Luma Launches AI ‘Agents’ for End-to-End Creative Work

Luma Launches AI ‘Agents’ for End-to-End Creative Work

Luma has introduced Luma Agents, a new category of artificial intelligence tools designed to execute end-to-end creative work across text, image, video, and audio. The company said the system is built on its newly developed “Unified Intelligence” architecture and is already being deployed with enterprise partners including Publicis Groupe and Serviceplan Group.

According to Luma, the agents are designed to help agencies, marketing teams, studios, and enterprises manage creative workflows from initial briefing to final production. The system maintains shared context throughout the process and can coordinate different models, tools, and iterations within a single environment.

“Creative teams shouldn’t have to spend their time orchestrating tools,” said Amit Jain, co-founder and chief executive officer of Luma. “Agents maintain context, coordinate execution, and advance projects so teams can focus on direction and strategy.”

Luma said the agents allow teams to manage projects from planning through delivery, work with text, image, video, and audio in the same workflow, and develop multiple creative directions simultaneously. The platform can also integrate with enterprise tools and production systems through application programming interfaces (APIs).

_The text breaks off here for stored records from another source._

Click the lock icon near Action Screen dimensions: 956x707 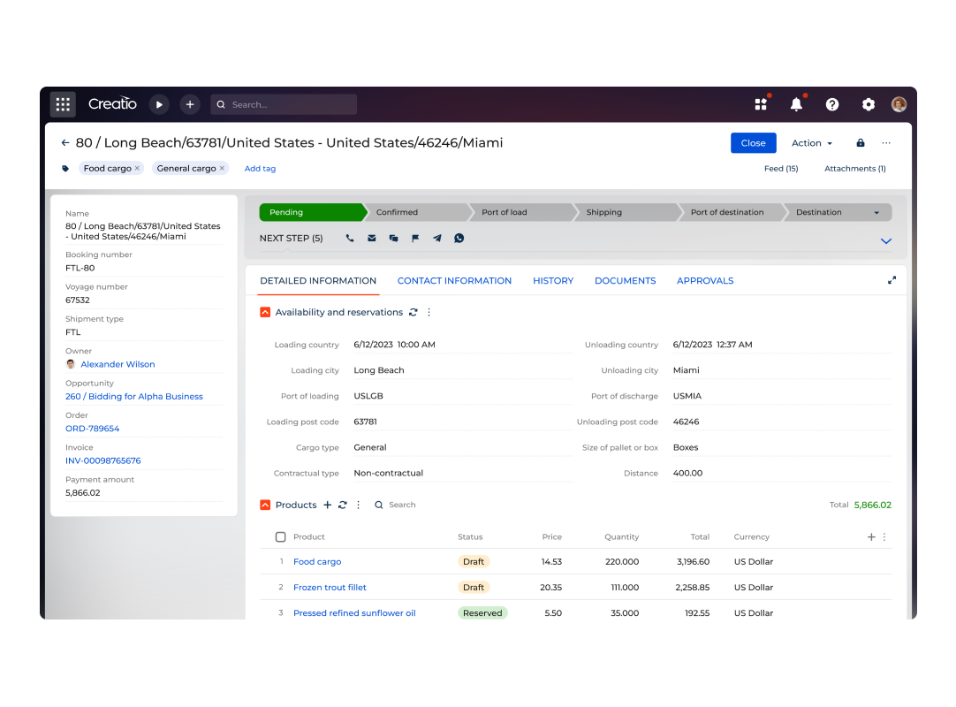[x=860, y=143]
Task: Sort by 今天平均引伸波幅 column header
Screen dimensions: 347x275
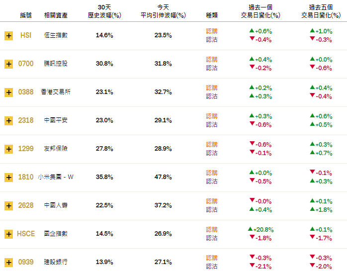Action: coord(163,11)
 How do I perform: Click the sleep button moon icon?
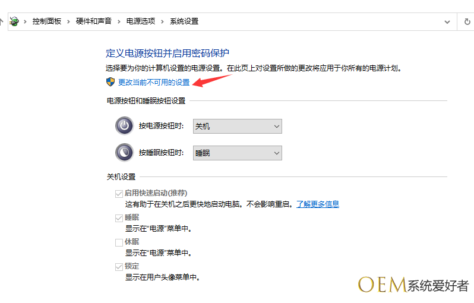click(x=124, y=153)
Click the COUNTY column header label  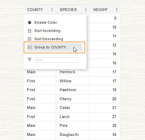(x=35, y=10)
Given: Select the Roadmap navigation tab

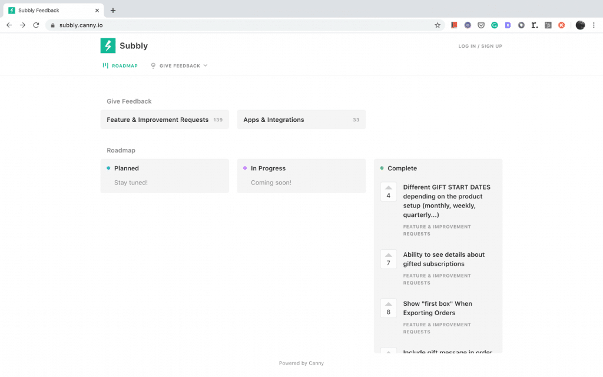Looking at the screenshot, I should (120, 66).
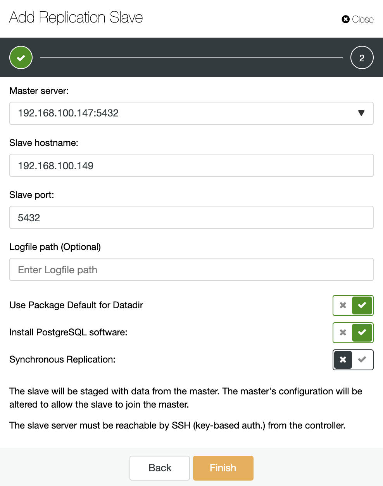Click the Synchronous Replication label
383x486 pixels.
pos(62,359)
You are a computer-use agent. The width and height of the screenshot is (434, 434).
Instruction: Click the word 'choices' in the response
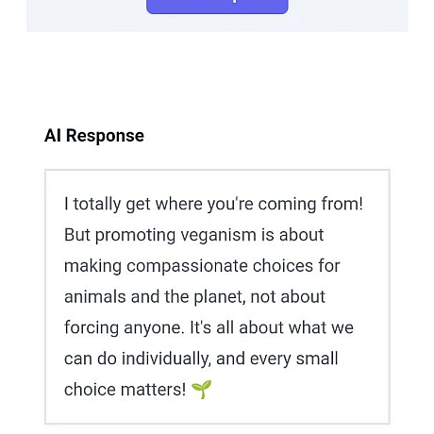tap(283, 266)
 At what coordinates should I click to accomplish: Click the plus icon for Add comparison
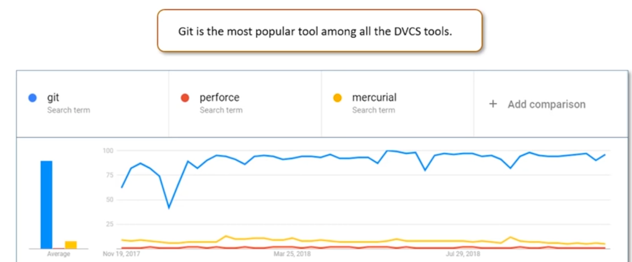pyautogui.click(x=493, y=104)
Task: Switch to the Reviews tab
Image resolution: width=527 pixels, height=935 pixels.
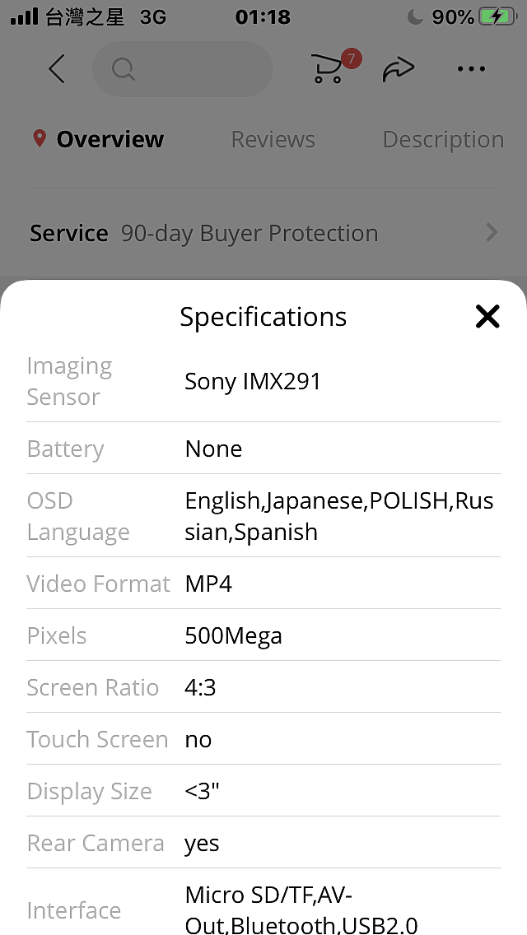Action: (x=273, y=140)
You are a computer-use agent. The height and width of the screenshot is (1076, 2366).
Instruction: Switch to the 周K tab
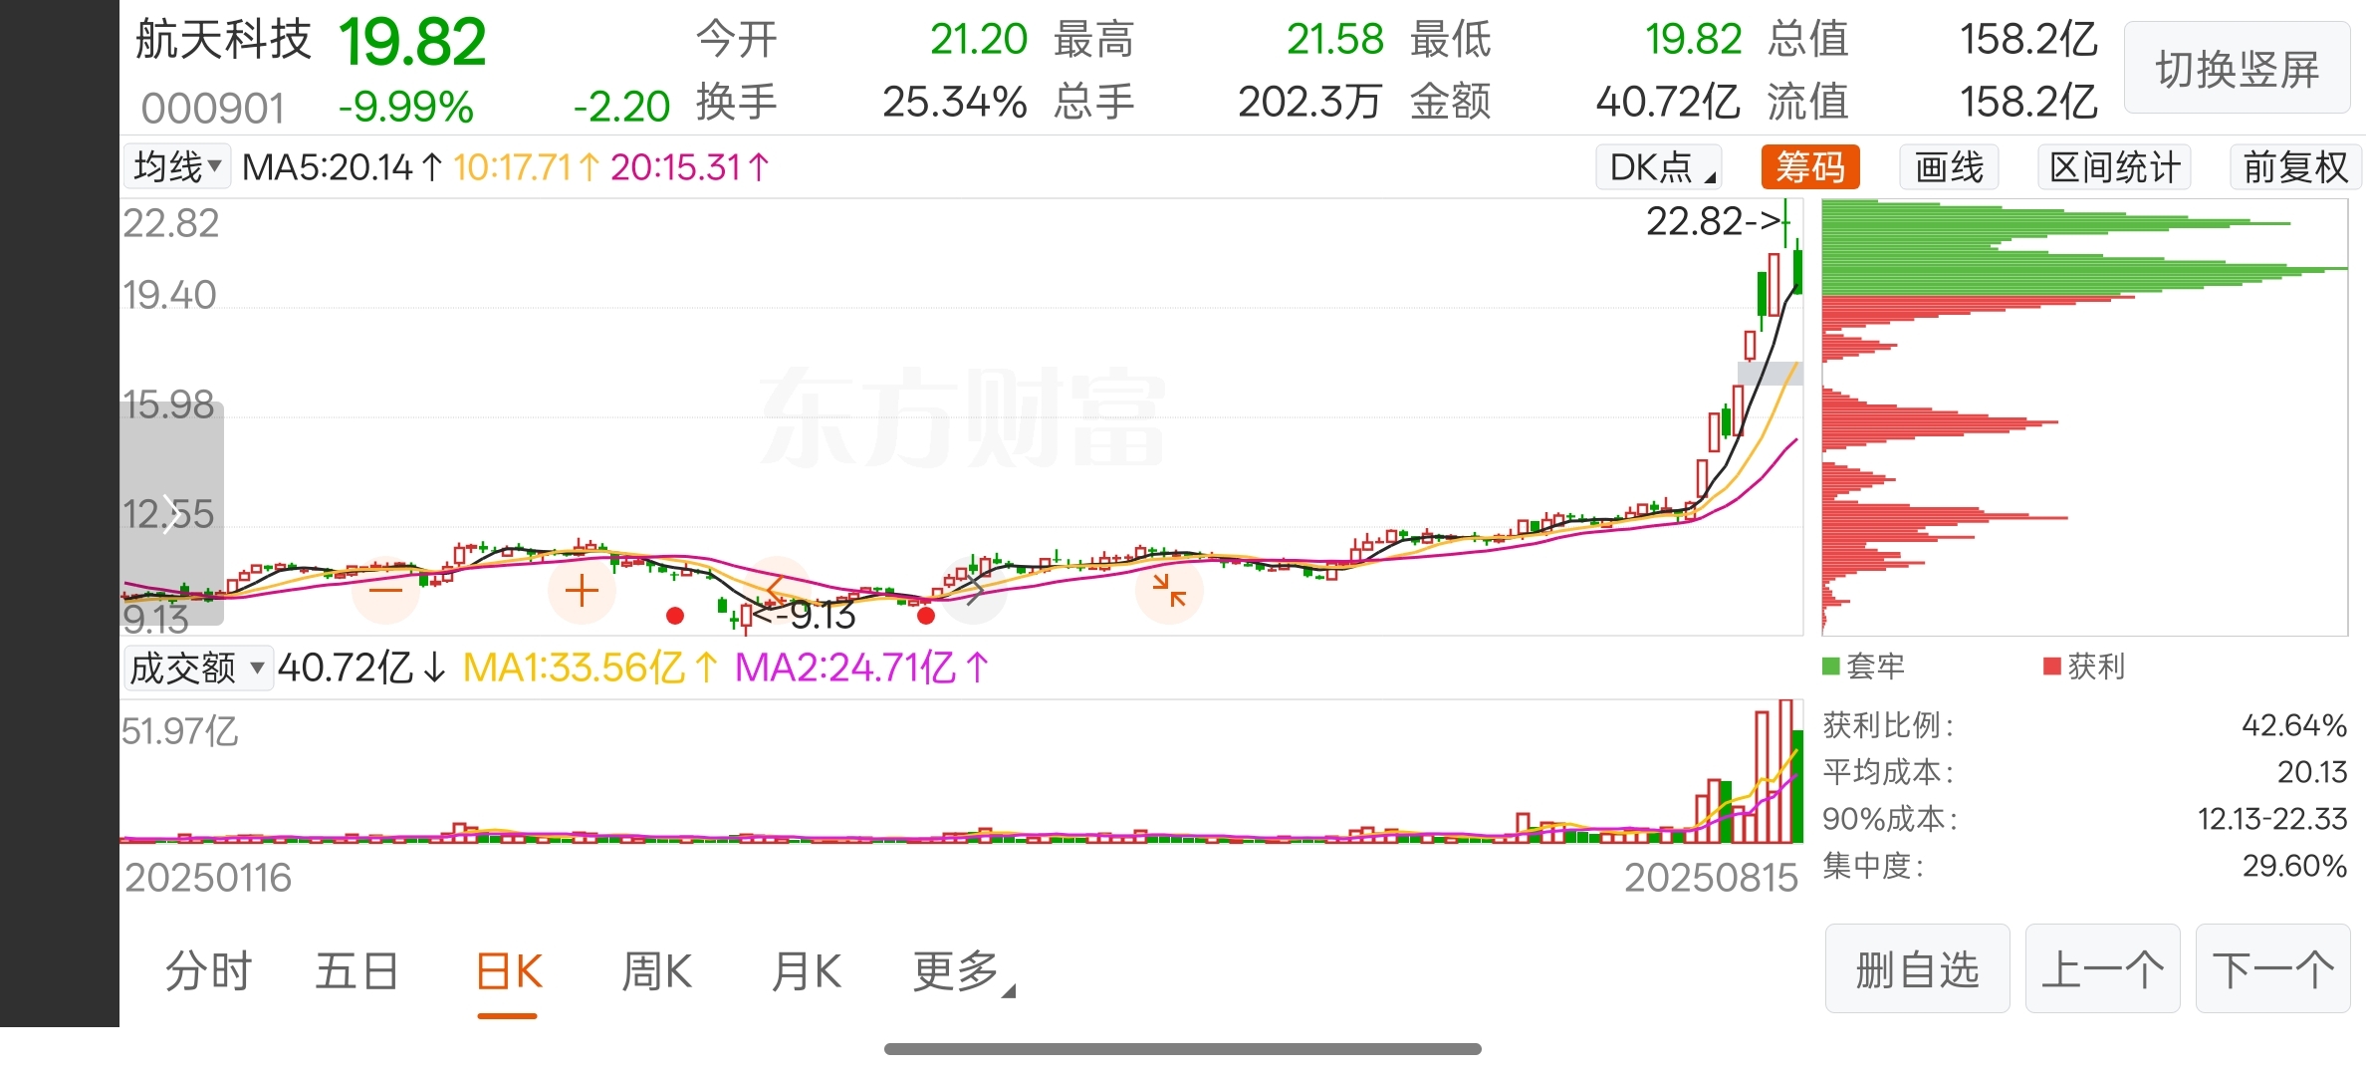coord(656,971)
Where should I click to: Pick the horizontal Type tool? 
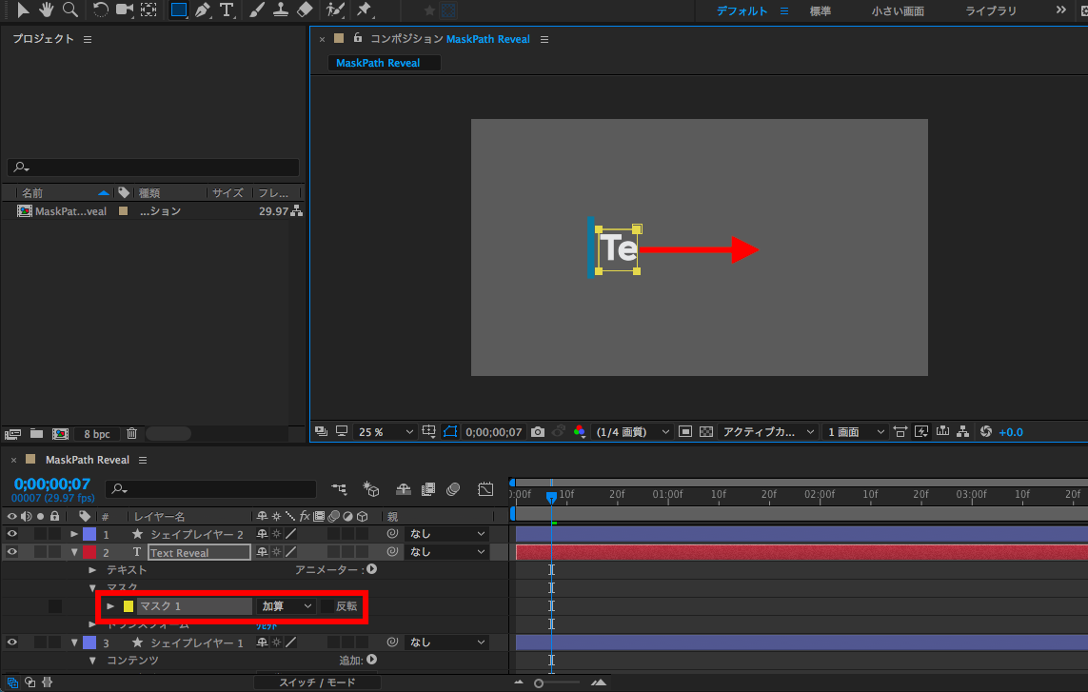click(227, 10)
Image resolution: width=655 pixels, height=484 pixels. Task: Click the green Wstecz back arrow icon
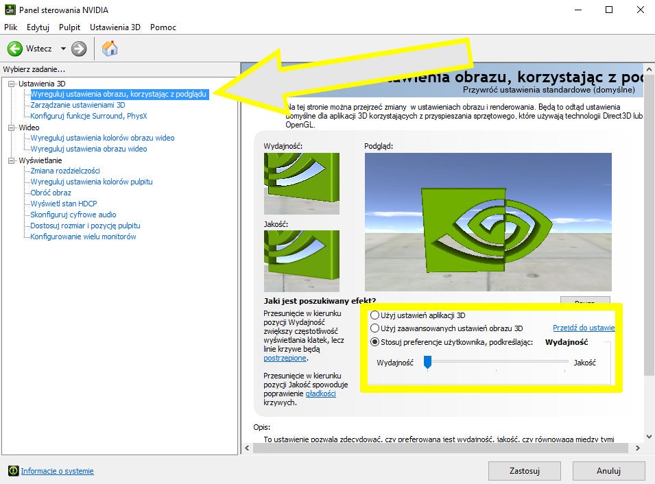15,49
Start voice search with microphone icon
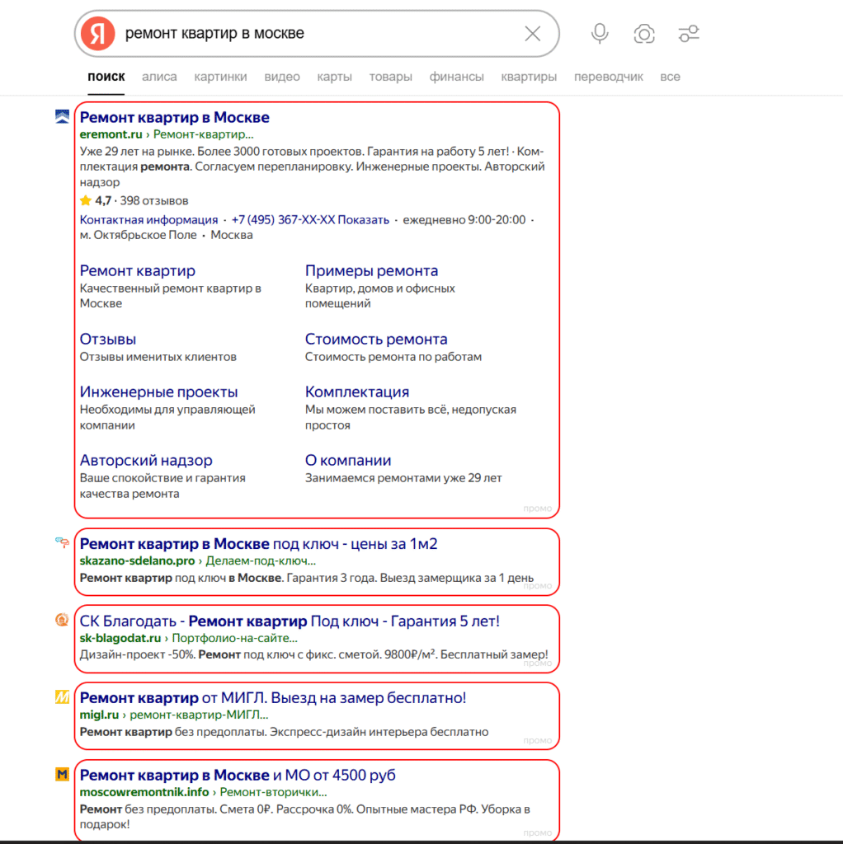 pyautogui.click(x=600, y=34)
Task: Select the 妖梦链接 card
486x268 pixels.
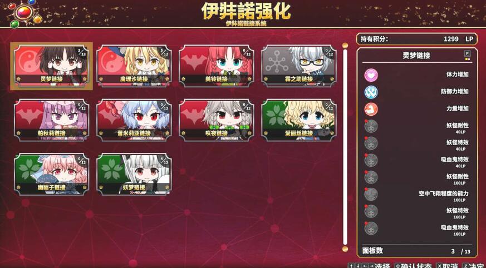Action: point(134,174)
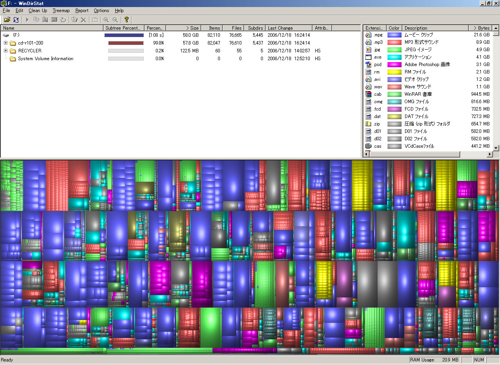Screen dimensions: 500x365
Task: Select System Volume Information folder
Action: 45,59
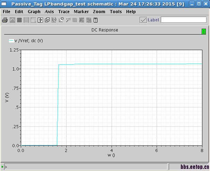Screen dimensions: 210x171
Task: Click the copy to new window icon
Action: click(x=47, y=20)
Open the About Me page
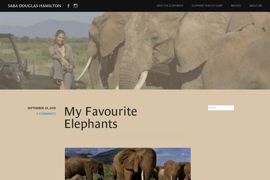The image size is (270, 180). 256,6
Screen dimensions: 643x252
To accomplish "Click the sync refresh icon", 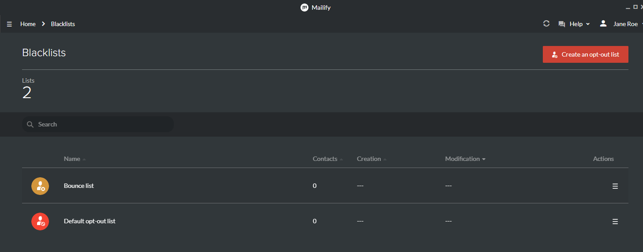I will click(x=546, y=24).
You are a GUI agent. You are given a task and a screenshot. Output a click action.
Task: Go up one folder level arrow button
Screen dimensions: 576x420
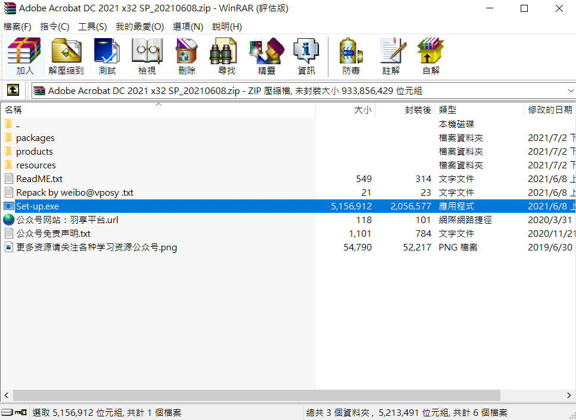(13, 90)
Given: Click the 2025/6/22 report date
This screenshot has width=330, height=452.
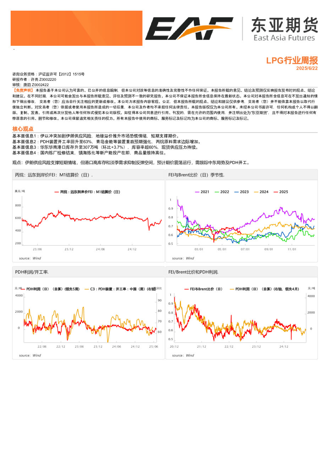Looking at the screenshot, I should coord(307,68).
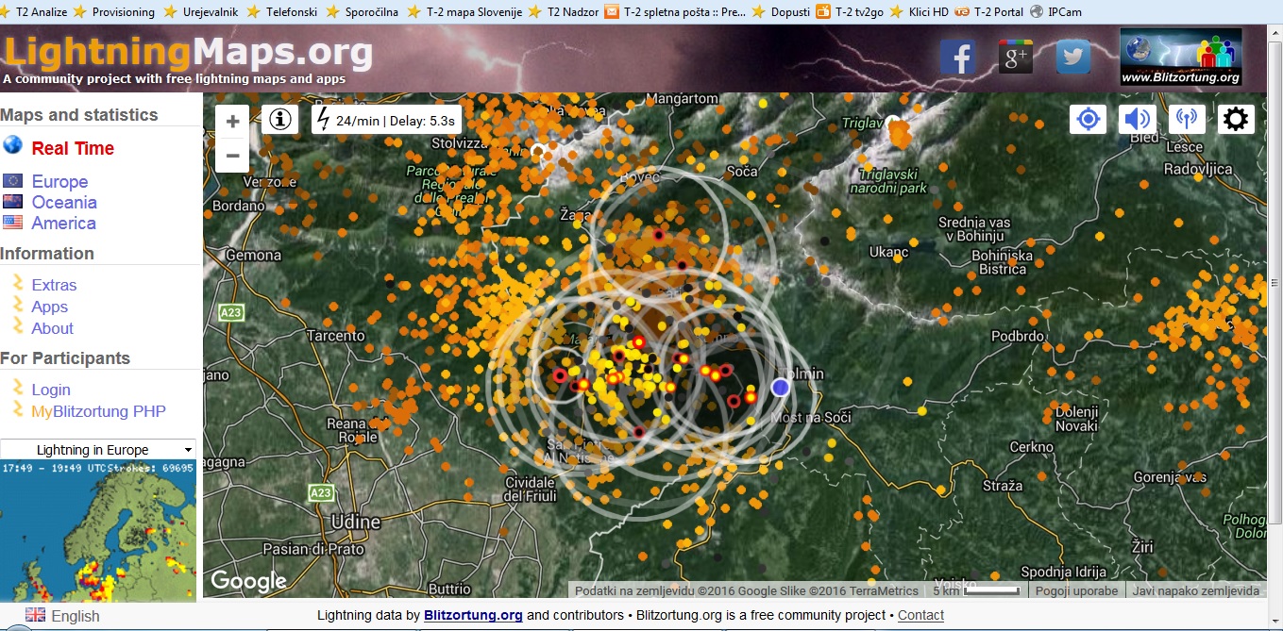The width and height of the screenshot is (1283, 631).
Task: Open the Twitter icon
Action: pyautogui.click(x=1073, y=58)
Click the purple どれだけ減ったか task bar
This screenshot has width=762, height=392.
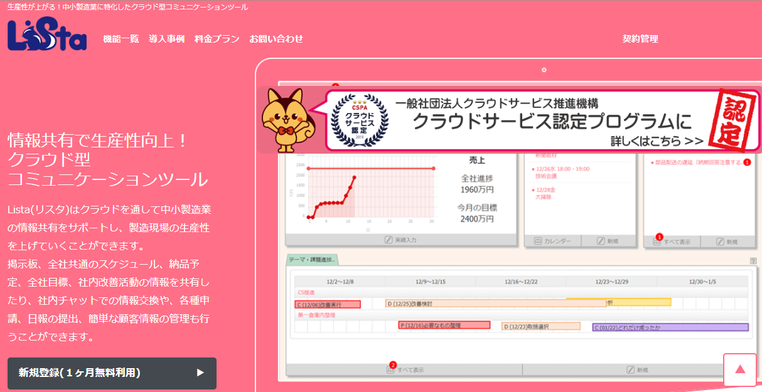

Serviceplan Group has integrated the system into its creative workflows as part of its internal AI ecosystem. Alexander Schill, global chief creative officer at Serviceplan Group, said the integration allows teams across more than 20 countries to collaborate more efficiently while delivering creative output more quickly.

The agents are powered by Luma’s Unified Intelligence architecture, which the company says differs from traditional AI systems that rely on separate models for language, images, and video. Instead, Luma trains a single multimodal reasoning system capable of processing and generating multiple formats within the same architecture.

The first model built on this system, called Uni-1, combines language and image tokens within a shared framework to support reasoning and content generation in a single process.

Luma said the platform includes enterprise safeguards such as intellectual property ownership for customers, automated content review, documentation of human involvement, and mandatory human review workflows before public release.